▸ **EXCERPT PROVIDED**
----------

I think the assumption that homonids were out on the savannah so often is maybe too broad. “Lucy” has feet that can balance on tree branches and graze for fruit. not as easily as chimp feet, of course. maybe they met at the edge of the savannah for a while…but there’s also an interesting question about speciation here…
how many genetic mutations/adaptations does one species have to go through before they make “mules” or make nothing but a mess?
but, yes, the bottleneck and punctuated equilibrium coming out of severe habitat selection pressures could maybe mean that the commonality is somewhere else along the line, maybe?

Posted by: fauxreal | May 19 2006 17:40 utc | 3

oh, and Colman, the WaPo article notes that the part of the genome they’re looking at is female XX.
On Speciation
“This is contributing to the idea that species are kind of fuzzy. They become real over time, but it takes millions of years,” said James Mallet, a geneticist at University College London who was not involved in the new research. “We probably had a bit of a messy origin.”
But not necessarily basing this idea on neo-Darwinian adaptations to the theory of natural selection (i.e. puncutated equilibrium)
The separation into two species “left a footprint on our genome that we can go back and read,” said Eric S. Lander of MIT. “We were never able to look at things like this before. What we need to do now is to collect more data and look for other smoking guns.”

----------

(Collected data)
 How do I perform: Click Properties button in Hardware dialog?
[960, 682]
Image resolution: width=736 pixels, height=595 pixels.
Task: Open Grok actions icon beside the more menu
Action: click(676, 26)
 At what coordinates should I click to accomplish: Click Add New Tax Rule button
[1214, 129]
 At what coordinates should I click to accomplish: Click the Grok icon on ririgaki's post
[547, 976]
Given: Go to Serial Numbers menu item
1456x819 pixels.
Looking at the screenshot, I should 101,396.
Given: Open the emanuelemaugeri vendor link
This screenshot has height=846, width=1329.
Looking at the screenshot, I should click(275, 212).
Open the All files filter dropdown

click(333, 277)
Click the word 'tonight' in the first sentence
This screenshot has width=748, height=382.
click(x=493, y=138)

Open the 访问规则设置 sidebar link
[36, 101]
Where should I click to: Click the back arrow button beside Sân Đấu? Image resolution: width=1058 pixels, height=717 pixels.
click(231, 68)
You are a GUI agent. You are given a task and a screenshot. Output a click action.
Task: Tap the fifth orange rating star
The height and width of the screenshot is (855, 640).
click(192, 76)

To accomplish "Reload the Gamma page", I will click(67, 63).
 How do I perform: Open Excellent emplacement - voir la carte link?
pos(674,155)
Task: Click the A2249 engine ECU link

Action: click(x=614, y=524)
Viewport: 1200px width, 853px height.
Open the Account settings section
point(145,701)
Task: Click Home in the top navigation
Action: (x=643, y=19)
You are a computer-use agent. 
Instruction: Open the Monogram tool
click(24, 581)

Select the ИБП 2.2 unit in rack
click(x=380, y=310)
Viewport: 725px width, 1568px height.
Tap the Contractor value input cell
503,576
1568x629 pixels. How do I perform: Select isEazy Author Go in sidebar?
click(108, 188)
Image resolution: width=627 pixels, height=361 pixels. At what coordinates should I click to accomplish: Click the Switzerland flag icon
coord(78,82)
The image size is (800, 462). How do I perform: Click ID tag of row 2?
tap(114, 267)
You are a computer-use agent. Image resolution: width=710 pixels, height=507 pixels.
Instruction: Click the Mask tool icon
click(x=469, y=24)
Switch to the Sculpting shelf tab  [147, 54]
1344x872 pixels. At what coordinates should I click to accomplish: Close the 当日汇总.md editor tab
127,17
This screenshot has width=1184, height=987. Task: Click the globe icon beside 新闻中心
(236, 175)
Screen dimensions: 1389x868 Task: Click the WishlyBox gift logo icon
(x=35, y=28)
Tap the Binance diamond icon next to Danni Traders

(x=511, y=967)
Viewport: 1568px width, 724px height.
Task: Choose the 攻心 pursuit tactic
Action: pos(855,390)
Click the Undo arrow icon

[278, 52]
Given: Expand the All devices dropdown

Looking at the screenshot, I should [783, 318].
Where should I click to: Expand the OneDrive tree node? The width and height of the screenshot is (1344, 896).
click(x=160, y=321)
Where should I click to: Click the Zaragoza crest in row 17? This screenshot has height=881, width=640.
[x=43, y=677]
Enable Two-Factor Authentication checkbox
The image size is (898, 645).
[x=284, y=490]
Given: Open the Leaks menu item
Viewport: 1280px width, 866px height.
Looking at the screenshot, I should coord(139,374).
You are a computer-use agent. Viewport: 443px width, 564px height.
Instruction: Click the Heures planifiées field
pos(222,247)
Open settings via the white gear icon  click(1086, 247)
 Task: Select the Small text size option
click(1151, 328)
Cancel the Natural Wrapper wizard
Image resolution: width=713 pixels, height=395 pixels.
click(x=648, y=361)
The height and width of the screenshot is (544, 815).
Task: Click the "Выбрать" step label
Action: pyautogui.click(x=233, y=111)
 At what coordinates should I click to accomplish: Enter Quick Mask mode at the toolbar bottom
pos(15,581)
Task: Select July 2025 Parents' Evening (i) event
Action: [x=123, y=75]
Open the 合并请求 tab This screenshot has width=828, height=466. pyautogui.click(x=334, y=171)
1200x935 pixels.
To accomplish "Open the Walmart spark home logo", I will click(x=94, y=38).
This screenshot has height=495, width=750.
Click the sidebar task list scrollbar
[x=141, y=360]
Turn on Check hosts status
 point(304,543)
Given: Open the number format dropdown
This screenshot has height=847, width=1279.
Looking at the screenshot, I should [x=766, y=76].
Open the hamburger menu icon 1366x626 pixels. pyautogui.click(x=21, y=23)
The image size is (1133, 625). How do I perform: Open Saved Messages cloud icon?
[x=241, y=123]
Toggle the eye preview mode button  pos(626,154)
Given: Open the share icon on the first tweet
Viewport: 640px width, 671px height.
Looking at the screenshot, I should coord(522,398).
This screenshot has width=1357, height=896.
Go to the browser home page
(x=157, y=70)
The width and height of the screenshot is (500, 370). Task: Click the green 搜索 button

----------

▸ **INSTRUCTIONS FOR THE TASK**
Continue the comment thread on human origins and speciation from where it stops.

▸ **EXPECTED ANSWER**
Humans have 23 pairs of chromosomes that contain about 30,000 genes. Each gene is made of strands of DNA “letters” in a specific order, and the letters can change, by mutation, over time. The rate at which changes occur is fairly constant — and very slow.
As a result, genetic mutations can be used as a kind of evolutionary clock. The number of DNA differences between two species’ versions of the same gene is an indication of how long the species have been separate — how long since individuals were last interbreeding and sharing genes.

The loci of the genome comparison-
When Nick Patterson of MIT and his colleagues at the Broad Institute compared the genes of humans and chimps, they found that one of the chromosomes — the female sex chromosome X — was 1.2 million years younger than the others. It appeared the two species shared a common ancestor who gave them both their X chromosomes, and did so more recently than the ancestors who gave them all the other chromosomes.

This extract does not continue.